The uncertainty of science: Despite substantial evidence by Curiosity that Gale Crater once had running water and even lakes, the rover has also found no evidence that the atmosphere ever had enough carbon dioxide in its atmosphere to warm the climate enough to allow that water to flow as a liquid.

Mars scientists are wrestling with a problem. Ample evidence says ancient Mars was sometimes wet, with water flowing and pooling on the planet’s surface. Yet, the ancient sun was about one-third less warm and climate modelers struggle to produce scenarios that get the surface of Mars warm enough for keeping water unfrozen.

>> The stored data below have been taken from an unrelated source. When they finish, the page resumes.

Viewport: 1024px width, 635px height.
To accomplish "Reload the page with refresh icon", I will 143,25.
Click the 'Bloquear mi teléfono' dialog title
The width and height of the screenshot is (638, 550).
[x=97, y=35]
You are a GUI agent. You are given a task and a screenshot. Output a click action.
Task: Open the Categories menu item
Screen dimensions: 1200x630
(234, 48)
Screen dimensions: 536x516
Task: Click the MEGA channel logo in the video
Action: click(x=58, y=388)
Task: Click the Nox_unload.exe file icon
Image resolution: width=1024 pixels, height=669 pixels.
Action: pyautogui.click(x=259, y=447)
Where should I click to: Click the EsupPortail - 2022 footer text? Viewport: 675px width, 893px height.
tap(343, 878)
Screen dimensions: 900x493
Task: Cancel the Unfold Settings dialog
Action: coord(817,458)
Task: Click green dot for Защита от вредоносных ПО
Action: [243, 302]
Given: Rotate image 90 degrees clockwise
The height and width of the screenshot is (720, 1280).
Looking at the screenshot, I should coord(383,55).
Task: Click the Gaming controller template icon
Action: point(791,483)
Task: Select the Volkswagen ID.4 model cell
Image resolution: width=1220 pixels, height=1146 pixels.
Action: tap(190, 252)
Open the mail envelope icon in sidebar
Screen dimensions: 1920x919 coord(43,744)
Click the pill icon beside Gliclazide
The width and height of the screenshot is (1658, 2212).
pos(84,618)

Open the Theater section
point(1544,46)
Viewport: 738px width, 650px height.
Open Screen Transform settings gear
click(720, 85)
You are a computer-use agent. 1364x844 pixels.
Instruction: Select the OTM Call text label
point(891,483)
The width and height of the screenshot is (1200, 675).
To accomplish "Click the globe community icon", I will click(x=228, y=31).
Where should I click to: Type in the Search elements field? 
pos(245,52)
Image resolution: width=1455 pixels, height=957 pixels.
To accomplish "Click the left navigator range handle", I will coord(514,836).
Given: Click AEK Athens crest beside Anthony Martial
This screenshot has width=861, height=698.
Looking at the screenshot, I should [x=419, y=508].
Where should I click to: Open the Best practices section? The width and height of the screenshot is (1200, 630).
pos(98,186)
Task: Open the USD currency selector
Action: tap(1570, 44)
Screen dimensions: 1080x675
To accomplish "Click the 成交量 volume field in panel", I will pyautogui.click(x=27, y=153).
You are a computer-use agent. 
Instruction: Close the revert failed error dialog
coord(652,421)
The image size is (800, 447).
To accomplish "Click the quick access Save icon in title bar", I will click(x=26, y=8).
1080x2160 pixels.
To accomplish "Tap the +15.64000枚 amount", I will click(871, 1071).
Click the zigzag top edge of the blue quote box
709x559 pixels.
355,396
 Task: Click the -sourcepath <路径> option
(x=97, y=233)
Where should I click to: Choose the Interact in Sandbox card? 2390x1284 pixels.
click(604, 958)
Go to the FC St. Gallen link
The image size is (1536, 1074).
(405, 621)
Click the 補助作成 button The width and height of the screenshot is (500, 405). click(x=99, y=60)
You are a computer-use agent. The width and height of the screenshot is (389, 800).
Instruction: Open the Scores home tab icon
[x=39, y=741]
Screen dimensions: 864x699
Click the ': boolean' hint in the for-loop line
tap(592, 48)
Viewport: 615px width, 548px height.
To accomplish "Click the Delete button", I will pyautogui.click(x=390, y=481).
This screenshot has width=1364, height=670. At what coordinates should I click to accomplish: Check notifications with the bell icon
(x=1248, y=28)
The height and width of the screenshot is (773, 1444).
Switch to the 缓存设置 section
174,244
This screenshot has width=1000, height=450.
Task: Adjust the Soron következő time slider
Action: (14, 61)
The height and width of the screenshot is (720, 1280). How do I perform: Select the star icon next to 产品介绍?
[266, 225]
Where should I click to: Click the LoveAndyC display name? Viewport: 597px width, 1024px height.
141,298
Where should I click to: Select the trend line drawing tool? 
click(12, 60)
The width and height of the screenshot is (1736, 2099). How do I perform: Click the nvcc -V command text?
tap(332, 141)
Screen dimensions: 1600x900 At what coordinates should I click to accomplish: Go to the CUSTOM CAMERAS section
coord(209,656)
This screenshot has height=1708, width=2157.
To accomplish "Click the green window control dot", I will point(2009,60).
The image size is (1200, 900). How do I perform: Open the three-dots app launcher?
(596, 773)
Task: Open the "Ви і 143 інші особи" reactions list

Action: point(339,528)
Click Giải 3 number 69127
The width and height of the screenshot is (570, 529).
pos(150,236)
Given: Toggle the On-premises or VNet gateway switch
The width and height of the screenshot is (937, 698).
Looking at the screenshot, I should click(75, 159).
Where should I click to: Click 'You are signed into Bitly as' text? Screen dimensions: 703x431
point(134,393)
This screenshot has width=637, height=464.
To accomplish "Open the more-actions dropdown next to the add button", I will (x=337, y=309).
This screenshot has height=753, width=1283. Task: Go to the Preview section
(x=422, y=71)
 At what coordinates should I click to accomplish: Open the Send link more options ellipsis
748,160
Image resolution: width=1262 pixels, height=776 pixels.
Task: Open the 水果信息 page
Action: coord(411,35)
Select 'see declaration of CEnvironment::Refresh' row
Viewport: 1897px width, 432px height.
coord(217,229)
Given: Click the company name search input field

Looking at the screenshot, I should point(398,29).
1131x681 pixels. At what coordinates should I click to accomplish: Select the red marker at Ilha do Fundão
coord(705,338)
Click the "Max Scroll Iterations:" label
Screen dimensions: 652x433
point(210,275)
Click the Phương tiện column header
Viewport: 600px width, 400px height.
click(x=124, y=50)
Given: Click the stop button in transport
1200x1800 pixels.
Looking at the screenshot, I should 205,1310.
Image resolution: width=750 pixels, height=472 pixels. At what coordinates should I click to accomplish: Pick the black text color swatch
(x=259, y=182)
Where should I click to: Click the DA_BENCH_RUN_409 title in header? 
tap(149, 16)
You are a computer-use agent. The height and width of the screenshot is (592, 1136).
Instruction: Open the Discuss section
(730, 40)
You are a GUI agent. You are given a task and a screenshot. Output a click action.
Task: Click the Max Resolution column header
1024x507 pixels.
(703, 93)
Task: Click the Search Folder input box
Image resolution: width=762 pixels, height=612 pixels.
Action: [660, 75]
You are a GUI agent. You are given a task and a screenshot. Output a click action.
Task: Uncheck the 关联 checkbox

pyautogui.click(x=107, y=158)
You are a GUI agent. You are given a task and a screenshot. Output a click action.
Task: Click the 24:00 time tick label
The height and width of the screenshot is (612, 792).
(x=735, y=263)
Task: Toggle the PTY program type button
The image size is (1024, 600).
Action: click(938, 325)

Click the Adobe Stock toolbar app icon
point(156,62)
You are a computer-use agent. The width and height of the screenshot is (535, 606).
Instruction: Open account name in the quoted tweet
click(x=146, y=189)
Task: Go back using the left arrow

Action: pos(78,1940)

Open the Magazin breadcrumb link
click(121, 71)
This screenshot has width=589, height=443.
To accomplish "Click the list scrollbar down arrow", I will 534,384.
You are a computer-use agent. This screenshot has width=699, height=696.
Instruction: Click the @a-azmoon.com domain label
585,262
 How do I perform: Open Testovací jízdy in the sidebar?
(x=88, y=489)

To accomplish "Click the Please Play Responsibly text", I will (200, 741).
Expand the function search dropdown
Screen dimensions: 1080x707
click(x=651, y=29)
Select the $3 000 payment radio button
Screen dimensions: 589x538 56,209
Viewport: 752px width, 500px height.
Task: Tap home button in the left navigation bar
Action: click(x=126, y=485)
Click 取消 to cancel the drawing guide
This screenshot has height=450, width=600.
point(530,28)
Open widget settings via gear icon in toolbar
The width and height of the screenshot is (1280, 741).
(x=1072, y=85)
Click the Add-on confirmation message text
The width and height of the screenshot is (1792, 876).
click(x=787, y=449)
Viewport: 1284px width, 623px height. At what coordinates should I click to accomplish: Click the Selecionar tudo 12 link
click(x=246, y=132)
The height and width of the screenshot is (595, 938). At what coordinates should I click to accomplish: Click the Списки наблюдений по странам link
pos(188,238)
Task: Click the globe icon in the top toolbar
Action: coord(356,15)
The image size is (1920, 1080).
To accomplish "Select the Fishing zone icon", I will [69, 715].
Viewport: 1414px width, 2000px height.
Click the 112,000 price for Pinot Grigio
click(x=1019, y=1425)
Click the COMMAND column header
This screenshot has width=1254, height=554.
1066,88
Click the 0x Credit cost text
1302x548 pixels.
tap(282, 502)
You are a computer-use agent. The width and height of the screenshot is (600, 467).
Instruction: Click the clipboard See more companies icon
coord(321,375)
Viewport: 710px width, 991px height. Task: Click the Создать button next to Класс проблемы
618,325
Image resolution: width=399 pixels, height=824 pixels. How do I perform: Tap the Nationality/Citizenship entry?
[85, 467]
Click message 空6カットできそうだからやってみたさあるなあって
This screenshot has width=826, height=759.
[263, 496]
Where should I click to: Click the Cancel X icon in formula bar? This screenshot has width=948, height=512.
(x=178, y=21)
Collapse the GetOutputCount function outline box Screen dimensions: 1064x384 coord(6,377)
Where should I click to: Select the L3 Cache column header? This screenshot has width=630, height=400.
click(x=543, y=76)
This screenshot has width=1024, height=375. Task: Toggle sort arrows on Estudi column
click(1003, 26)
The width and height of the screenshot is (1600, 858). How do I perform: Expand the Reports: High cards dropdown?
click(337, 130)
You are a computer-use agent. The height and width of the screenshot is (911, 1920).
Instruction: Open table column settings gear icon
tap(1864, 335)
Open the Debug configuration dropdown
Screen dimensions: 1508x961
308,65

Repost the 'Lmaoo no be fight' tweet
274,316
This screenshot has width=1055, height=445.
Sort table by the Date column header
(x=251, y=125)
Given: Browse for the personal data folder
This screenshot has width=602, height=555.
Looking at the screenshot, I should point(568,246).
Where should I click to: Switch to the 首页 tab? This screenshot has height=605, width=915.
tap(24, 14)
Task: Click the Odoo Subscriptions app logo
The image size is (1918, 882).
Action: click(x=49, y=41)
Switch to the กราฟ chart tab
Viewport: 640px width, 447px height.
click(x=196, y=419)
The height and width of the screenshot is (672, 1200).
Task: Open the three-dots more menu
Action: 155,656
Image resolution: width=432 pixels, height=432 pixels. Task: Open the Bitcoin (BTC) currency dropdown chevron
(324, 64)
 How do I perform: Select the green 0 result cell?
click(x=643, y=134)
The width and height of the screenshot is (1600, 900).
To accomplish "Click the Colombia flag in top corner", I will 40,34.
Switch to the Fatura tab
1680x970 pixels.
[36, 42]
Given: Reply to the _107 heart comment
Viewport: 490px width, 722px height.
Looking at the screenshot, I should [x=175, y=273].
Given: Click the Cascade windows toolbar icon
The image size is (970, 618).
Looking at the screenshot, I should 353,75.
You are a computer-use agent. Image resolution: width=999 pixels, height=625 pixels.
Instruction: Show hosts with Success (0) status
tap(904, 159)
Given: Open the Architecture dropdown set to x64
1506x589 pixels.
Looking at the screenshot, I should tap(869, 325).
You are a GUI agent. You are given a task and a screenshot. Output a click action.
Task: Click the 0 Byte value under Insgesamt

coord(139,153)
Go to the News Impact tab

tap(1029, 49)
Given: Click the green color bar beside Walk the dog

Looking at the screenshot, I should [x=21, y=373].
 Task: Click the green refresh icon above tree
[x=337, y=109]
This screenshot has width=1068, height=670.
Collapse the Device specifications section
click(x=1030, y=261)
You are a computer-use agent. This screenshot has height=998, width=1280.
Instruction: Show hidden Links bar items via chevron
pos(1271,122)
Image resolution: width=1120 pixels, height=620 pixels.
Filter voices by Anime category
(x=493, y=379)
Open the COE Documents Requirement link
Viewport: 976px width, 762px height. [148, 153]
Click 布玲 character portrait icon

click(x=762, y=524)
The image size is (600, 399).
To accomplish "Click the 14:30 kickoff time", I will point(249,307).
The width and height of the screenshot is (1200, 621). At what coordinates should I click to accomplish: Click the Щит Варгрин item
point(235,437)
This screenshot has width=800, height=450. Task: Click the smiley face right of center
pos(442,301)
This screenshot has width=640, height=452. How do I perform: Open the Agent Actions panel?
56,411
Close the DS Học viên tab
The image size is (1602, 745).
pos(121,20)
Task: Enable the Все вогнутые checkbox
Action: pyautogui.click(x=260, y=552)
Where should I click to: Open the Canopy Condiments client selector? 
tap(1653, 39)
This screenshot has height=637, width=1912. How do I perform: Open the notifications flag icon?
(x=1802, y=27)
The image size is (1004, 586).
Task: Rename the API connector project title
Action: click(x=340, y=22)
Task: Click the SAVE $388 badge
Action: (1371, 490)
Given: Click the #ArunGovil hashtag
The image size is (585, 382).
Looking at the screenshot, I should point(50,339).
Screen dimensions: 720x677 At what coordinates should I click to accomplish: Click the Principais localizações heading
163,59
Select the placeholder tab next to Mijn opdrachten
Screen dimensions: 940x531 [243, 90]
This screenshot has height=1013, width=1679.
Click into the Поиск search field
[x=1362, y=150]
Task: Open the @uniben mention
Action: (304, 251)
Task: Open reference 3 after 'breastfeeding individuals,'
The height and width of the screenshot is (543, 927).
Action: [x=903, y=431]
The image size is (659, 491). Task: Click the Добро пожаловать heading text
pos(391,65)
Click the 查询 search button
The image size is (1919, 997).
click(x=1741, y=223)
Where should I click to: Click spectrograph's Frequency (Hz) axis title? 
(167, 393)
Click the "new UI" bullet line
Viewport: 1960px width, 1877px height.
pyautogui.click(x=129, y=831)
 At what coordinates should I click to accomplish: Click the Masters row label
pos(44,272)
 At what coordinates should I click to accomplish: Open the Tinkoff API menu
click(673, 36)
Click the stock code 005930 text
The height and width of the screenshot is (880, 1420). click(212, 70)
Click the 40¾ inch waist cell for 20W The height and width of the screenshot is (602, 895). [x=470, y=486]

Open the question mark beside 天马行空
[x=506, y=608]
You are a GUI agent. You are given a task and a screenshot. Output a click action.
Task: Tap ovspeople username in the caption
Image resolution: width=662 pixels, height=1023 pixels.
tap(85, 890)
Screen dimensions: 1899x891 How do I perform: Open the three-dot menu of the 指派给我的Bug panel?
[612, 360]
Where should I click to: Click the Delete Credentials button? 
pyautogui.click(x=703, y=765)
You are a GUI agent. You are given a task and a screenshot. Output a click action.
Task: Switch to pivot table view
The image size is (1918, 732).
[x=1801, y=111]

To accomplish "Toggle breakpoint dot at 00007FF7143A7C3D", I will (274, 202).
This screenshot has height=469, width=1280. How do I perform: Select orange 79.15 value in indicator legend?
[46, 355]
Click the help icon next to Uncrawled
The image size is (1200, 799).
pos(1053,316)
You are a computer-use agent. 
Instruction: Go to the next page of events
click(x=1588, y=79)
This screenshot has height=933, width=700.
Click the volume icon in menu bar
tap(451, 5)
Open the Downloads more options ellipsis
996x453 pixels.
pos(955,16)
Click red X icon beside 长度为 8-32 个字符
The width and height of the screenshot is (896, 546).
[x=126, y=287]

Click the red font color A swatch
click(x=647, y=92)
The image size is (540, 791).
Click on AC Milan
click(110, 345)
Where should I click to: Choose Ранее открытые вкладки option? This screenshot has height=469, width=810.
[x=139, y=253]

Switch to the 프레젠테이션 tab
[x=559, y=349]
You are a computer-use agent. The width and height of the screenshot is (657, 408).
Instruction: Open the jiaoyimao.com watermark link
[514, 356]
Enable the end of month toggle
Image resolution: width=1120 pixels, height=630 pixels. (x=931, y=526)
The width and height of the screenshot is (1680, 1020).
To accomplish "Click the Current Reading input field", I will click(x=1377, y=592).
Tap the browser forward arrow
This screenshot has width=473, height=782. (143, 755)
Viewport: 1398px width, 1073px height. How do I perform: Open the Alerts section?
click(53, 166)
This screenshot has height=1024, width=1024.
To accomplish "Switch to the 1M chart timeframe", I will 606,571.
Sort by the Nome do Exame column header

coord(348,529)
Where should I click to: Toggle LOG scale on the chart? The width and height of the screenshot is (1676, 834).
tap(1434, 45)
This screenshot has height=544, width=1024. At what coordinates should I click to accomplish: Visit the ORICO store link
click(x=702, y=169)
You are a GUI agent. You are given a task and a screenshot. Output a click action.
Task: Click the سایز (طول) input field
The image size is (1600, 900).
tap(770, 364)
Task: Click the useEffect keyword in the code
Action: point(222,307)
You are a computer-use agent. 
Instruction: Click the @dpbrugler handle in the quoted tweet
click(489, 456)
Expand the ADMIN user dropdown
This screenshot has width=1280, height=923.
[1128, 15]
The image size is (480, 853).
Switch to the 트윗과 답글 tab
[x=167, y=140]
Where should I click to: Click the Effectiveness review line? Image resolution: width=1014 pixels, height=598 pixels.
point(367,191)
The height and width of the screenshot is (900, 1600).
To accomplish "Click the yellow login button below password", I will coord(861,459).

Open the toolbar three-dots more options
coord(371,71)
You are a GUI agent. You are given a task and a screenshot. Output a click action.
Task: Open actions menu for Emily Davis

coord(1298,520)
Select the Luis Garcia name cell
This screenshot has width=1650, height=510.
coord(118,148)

A leading theory is to have a thicker carbon-dioxide atmosphere forming a greenhouse-gas blanket, helping to warm the surface of ancient Mars. However, according to a new analysis of data from NASA’s Mars rover Curiosity, Mars had far too little carbon dioxide about 3.5 billion years ago to provide enough greenhouse-effect warming to thaw water ice.

The same Martian bedrock in which Curiosity found sediments from an ancient lake where microbes could have thrived is the source of the evidence adding to the quandary about how such a lake could have existed. Curiosity detected no carbonate minerals in the samples of the bedrock it analyzed. The new analysis concludes that the dearth of carbonates in that bedrock means Mars’ atmosphere when the lake existed — about 3.5 billion years ago — could not have held much carbon dioxide.

Does anyone but me see the faulty scientific reasoning here? Basically, these scientists appear to be assuming that the only global warming atmospheric molecule that exists is carbon dioxide. And because Mars has little carbonates in its surface, meaning it had little past CO2 in its atmosphere, there thus no way Mars’ atmosphere could have been warmed enough to allow water to flow as a liquid.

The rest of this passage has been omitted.